━━━ Data
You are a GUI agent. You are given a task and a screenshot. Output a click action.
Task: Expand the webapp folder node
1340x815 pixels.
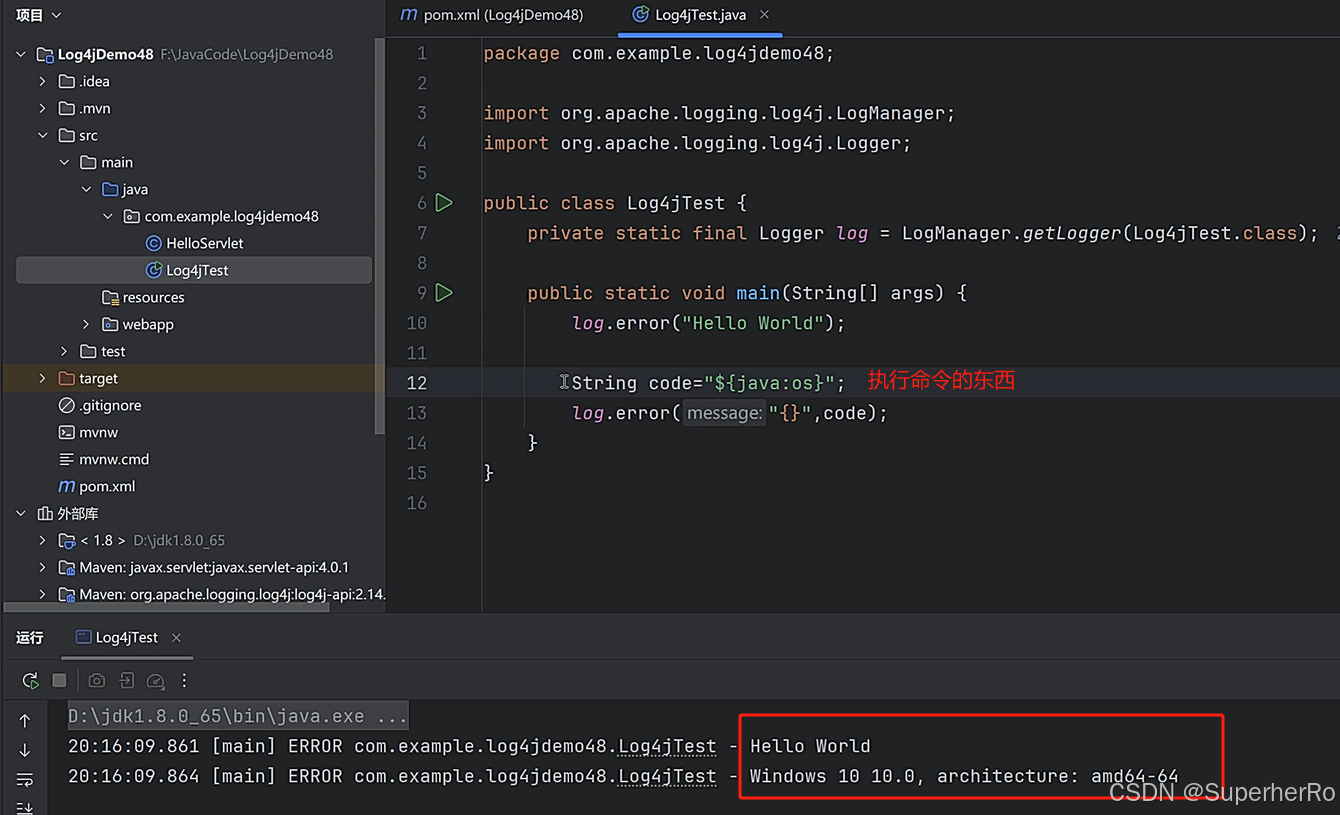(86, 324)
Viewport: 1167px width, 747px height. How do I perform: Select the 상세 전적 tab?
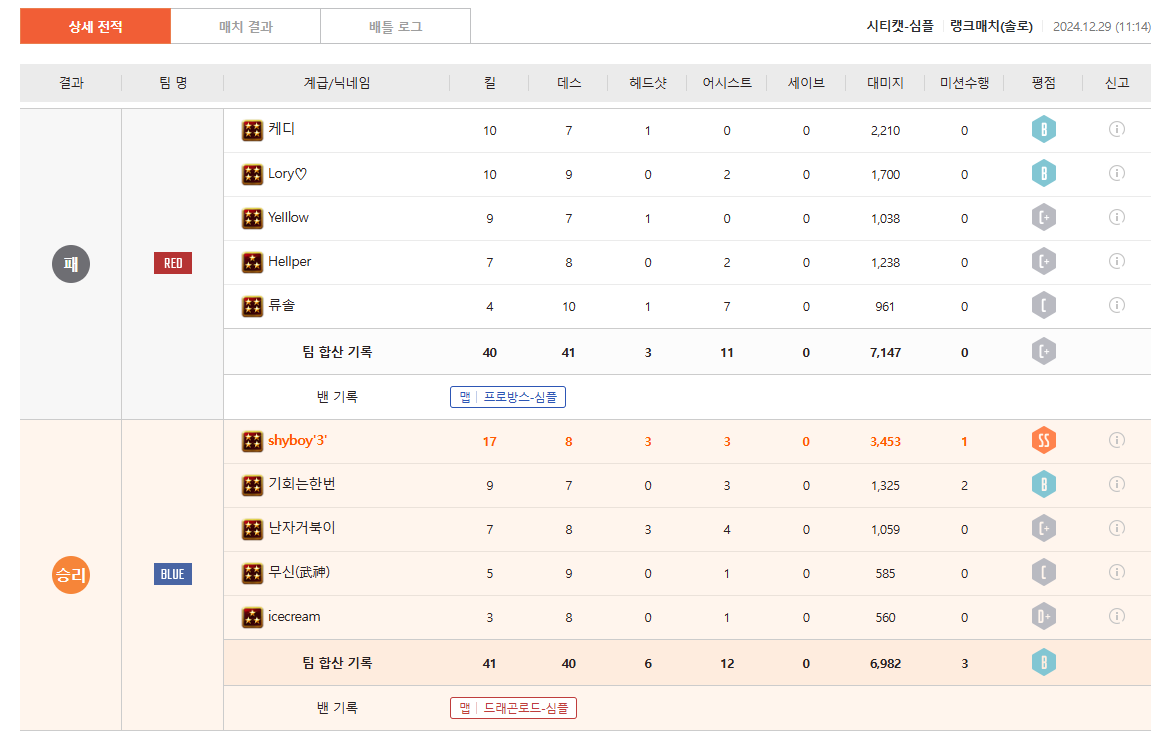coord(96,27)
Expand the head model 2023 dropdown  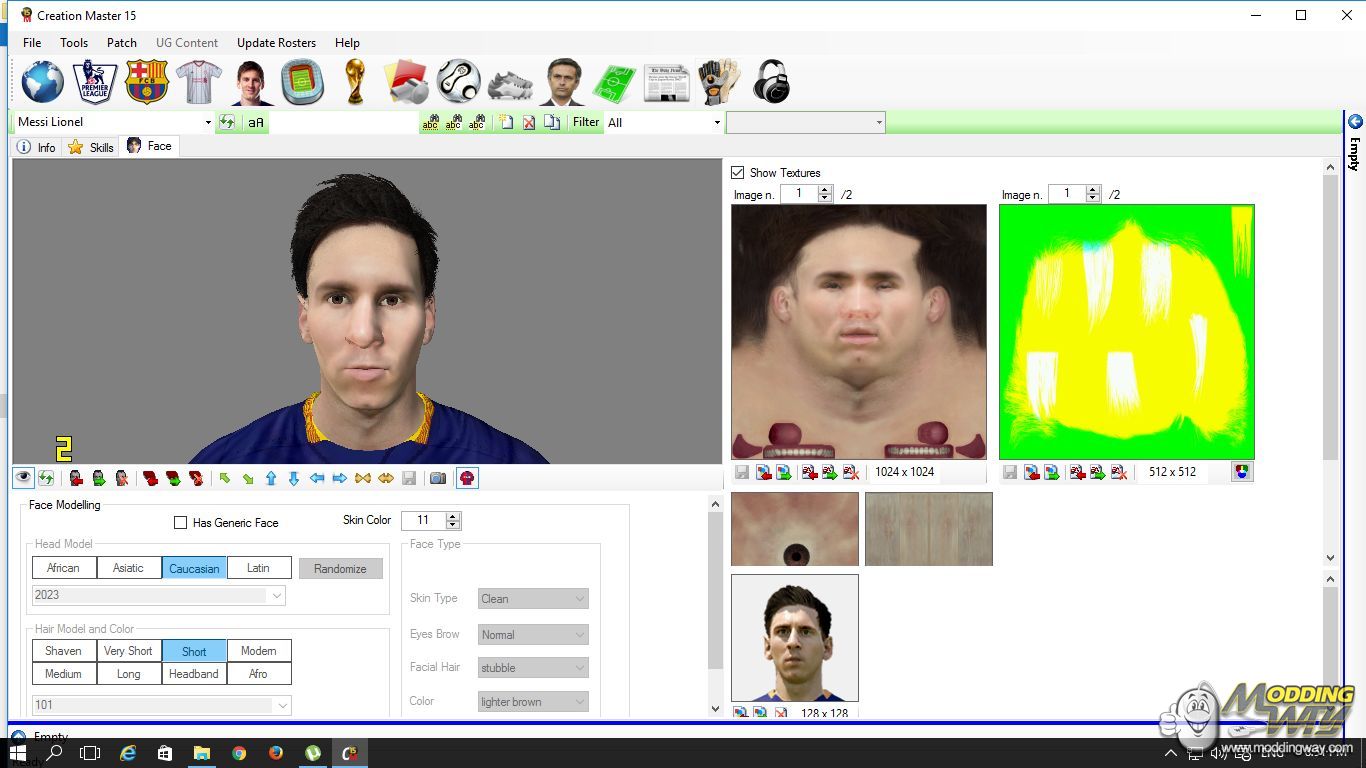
━━━━━━
▶ [What you need to do]: What you hand back should match the listing exactly, except that no pictures appear.

▶ [Written answer]:
You are a GUI agent. You are given a task and a screenshot. Output a click action.
Task: Expand the webapp folder node
1340x815 pixels.
(86, 324)
Viewport: 1167px width, 747px height. How do I perform: Select the 상세 전적 tab?
coord(96,27)
Expand the head model 2023 dropdown  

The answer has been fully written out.